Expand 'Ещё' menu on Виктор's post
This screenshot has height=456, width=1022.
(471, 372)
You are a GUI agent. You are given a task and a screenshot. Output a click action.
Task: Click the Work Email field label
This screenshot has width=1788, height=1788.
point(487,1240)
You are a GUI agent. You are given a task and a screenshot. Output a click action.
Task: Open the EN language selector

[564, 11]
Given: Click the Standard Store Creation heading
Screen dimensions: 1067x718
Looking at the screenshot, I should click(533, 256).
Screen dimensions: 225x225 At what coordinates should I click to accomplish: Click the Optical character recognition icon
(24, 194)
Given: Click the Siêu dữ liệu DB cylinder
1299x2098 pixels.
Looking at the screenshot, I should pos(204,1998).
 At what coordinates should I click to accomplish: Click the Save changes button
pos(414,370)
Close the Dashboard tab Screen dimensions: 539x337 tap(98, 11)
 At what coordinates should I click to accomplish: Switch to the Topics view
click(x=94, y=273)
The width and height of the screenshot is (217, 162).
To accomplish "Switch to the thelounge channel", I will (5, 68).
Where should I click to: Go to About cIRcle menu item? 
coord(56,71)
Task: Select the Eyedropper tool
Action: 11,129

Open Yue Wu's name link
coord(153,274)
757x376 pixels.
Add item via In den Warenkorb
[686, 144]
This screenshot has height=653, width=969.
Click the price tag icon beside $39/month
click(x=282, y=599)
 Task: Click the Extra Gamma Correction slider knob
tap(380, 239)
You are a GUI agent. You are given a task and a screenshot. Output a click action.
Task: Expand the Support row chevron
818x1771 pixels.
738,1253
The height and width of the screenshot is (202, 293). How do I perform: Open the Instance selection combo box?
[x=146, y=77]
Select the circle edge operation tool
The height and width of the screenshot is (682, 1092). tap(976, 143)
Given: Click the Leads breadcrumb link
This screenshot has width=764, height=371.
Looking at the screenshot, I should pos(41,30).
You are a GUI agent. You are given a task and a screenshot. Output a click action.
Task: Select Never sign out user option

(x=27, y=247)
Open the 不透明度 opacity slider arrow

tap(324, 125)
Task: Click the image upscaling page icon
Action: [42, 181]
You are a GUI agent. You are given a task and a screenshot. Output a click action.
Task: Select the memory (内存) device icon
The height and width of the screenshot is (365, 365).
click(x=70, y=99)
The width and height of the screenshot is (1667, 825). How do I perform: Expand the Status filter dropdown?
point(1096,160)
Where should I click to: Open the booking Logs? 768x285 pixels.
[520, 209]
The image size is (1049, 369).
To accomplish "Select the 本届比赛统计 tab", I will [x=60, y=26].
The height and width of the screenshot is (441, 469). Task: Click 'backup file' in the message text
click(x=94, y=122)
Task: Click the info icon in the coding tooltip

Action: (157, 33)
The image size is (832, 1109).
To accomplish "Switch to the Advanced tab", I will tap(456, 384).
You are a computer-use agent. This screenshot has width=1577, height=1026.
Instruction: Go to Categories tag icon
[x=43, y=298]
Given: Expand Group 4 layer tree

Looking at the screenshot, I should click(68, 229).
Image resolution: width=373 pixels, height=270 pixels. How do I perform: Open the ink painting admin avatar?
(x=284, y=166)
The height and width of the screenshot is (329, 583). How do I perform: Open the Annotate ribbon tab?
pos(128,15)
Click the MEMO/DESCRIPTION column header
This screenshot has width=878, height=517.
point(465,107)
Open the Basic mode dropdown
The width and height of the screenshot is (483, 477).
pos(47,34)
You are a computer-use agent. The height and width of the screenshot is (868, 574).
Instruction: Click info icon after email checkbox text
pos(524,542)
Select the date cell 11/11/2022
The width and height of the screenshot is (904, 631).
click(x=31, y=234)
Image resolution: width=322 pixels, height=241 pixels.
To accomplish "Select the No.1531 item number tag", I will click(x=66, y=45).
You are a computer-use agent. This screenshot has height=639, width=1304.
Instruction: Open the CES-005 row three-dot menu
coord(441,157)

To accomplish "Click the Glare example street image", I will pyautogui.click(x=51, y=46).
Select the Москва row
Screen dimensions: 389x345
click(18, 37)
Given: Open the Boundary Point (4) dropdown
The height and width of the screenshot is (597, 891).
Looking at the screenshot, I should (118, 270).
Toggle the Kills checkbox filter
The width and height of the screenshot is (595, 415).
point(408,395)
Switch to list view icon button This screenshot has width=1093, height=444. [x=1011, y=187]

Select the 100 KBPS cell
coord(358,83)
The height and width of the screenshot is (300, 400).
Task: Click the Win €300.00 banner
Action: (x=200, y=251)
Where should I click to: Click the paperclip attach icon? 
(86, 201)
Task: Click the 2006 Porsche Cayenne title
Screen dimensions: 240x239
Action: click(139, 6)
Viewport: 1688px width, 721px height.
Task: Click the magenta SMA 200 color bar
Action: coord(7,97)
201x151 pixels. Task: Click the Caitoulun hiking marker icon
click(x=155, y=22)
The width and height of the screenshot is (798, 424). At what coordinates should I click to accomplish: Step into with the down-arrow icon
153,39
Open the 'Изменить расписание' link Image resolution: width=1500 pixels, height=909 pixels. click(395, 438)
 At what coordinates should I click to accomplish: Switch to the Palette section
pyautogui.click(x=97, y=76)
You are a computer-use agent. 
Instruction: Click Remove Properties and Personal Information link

==*==

◆ **WHAT IS EXPECTED**
Every entry is to be printed exactly as given.

◆ **WRITTEN REPLY**
Expand 'Ещё' menu on Виктор's post
This screenshot has height=456, width=1022.
(471, 372)
You are a GUI agent. You are given a task and a screenshot. Output a click action.
Task: Click the Work Email field label
This screenshot has width=1788, height=1788.
point(487,1240)
You are a GUI agent. You are given a task and a screenshot. Output a click action.
Task: Open the EN language selector

[564, 11]
Given: Click the Standard Store Creation heading
Screen dimensions: 1067x718
Looking at the screenshot, I should click(533, 256).
Screen dimensions: 225x225 At what coordinates should I click to accomplish: Click the Optical character recognition icon
(24, 194)
Given: Click the Siêu dữ liệu DB cylinder
1299x2098 pixels.
Looking at the screenshot, I should pos(204,1998).
 At what coordinates should I click to accomplish: Click the Save changes button
pos(414,370)
Close the Dashboard tab Screen dimensions: 539x337 tap(98, 11)
 At what coordinates should I click to accomplish: Switch to the Topics view
click(x=94, y=273)
The width and height of the screenshot is (217, 162).
To accomplish "Switch to the thelounge channel", I will (5, 68).
Where should I click to: Go to About cIRcle menu item? 
coord(56,71)
Task: Select the Eyedropper tool
Action: 11,129

Open Yue Wu's name link
coord(153,274)
757x376 pixels.
Add item via In den Warenkorb
[686, 144]
This screenshot has height=653, width=969.
Click the price tag icon beside $39/month
click(x=282, y=599)
 Task: Click the Extra Gamma Correction slider knob
tap(380, 239)
You are a GUI agent. You are given a task and a screenshot. Output a click action.
Task: Expand the Support row chevron
818x1771 pixels.
738,1253
The height and width of the screenshot is (202, 293). How do I perform: Open the Instance selection combo box?
[x=146, y=77]
Select the circle edge operation tool
The height and width of the screenshot is (682, 1092). tap(976, 143)
Given: Click the Leads breadcrumb link
This screenshot has width=764, height=371.
Looking at the screenshot, I should pos(41,30).
You are a GUI agent. You are given a task and a screenshot. Output a click action.
Task: Select Never sign out user option

(x=27, y=247)
Open the 不透明度 opacity slider arrow

tap(324, 125)
Task: Click the image upscaling page icon
Action: [42, 181]
You are a GUI agent. You are given a task and a screenshot. Output a click action.
Task: Select the memory (内存) device icon
The height and width of the screenshot is (365, 365).
click(x=70, y=99)
The width and height of the screenshot is (1667, 825). How do I perform: Expand the Status filter dropdown?
point(1096,160)
Where should I click to: Open the booking Logs? 768x285 pixels.
[520, 209]
The image size is (1049, 369).
To accomplish "Select the 本届比赛统计 tab", I will [x=60, y=26].
The height and width of the screenshot is (441, 469). Task: Click 'backup file' in the message text
click(x=94, y=122)
Task: Click the info icon in the coding tooltip

Action: (157, 33)
The image size is (832, 1109).
To accomplish "Switch to the Advanced tab", I will tap(456, 384).
You are a computer-use agent. This screenshot has width=1577, height=1026.
Instruction: Go to Categories tag icon
[x=43, y=298]
Given: Expand Group 4 layer tree

Looking at the screenshot, I should click(68, 229).
Image resolution: width=373 pixels, height=270 pixels. How do I perform: Open the ink painting admin avatar?
(x=284, y=166)
The height and width of the screenshot is (329, 583). How do I perform: Open the Annotate ribbon tab?
pos(128,15)
Click the MEMO/DESCRIPTION column header
This screenshot has width=878, height=517.
point(465,107)
Open the Basic mode dropdown
The width and height of the screenshot is (483, 477).
pos(47,34)
You are a computer-use agent. The height and width of the screenshot is (868, 574).
Instruction: Click info icon after email checkbox text
pos(524,542)
Select the date cell 11/11/2022
The width and height of the screenshot is (904, 631).
click(x=31, y=234)
Image resolution: width=322 pixels, height=241 pixels.
To accomplish "Select the No.1531 item number tag", I will click(x=66, y=45).
You are a computer-use agent. This screenshot has height=639, width=1304.
Instruction: Open the CES-005 row three-dot menu
coord(441,157)

To accomplish "Click the Glare example street image", I will pyautogui.click(x=51, y=46).
Select the Москва row
Screen dimensions: 389x345
click(18, 37)
Given: Open the Boundary Point (4) dropdown
The height and width of the screenshot is (597, 891).
Looking at the screenshot, I should (118, 270).
Toggle the Kills checkbox filter
The width and height of the screenshot is (595, 415).
point(408,395)
Switch to list view icon button This screenshot has width=1093, height=444. [x=1011, y=187]

Select the 100 KBPS cell
coord(358,83)
The height and width of the screenshot is (300, 400).
Task: Click the Win €300.00 banner
Action: (x=200, y=251)
Where should I click to: Click the paperclip attach icon? 
(86, 201)
Task: Click the 2006 Porsche Cayenne title
Screen dimensions: 240x239
Action: click(139, 6)
Viewport: 1688px width, 721px height.
Task: Click the magenta SMA 200 color bar
Action: coord(7,97)
201x151 pixels. Task: Click the Caitoulun hiking marker icon
click(x=155, y=22)
The width and height of the screenshot is (798, 424). At what coordinates should I click to accomplish: Step into with the down-arrow icon
153,39
Open the 'Изменить расписание' link Image resolution: width=1500 pixels, height=909 pixels. click(395, 438)
 At what coordinates should I click to accomplish: Switch to the Palette section
pyautogui.click(x=97, y=76)
You are a computer-use agent. 
Instruction: Click Remove Properties and Personal Information link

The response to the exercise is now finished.